* **What you will do**
Determine the number of lines below that contain "agent". Write nothing but that number.

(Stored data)

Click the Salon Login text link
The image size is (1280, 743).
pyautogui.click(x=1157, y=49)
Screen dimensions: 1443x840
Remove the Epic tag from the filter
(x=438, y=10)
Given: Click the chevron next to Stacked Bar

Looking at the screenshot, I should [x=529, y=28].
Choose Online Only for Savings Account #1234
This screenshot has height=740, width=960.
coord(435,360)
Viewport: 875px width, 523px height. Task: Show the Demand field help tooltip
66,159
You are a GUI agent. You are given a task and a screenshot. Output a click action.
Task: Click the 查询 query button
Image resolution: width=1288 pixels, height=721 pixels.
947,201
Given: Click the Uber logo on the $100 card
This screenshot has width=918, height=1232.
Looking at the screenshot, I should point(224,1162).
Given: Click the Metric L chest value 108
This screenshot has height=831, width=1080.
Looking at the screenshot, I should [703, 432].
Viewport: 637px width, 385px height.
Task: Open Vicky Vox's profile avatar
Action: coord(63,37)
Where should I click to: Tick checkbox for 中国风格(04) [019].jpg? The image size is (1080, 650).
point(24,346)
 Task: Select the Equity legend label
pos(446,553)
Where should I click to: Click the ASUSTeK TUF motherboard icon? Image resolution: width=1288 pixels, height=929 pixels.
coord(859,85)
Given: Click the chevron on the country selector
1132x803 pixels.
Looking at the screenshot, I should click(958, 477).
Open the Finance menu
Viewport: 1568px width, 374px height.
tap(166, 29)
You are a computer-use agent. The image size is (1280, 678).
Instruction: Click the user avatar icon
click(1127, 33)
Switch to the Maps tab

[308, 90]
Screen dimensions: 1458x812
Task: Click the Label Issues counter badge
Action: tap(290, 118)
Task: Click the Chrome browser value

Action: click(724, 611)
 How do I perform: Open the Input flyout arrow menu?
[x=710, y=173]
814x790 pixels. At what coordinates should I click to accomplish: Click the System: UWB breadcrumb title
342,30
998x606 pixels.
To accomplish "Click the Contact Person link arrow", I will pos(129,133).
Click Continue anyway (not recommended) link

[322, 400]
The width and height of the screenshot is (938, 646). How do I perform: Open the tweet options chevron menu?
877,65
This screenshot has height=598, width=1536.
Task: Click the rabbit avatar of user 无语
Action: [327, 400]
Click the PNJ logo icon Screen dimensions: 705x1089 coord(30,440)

* **Written solution**
2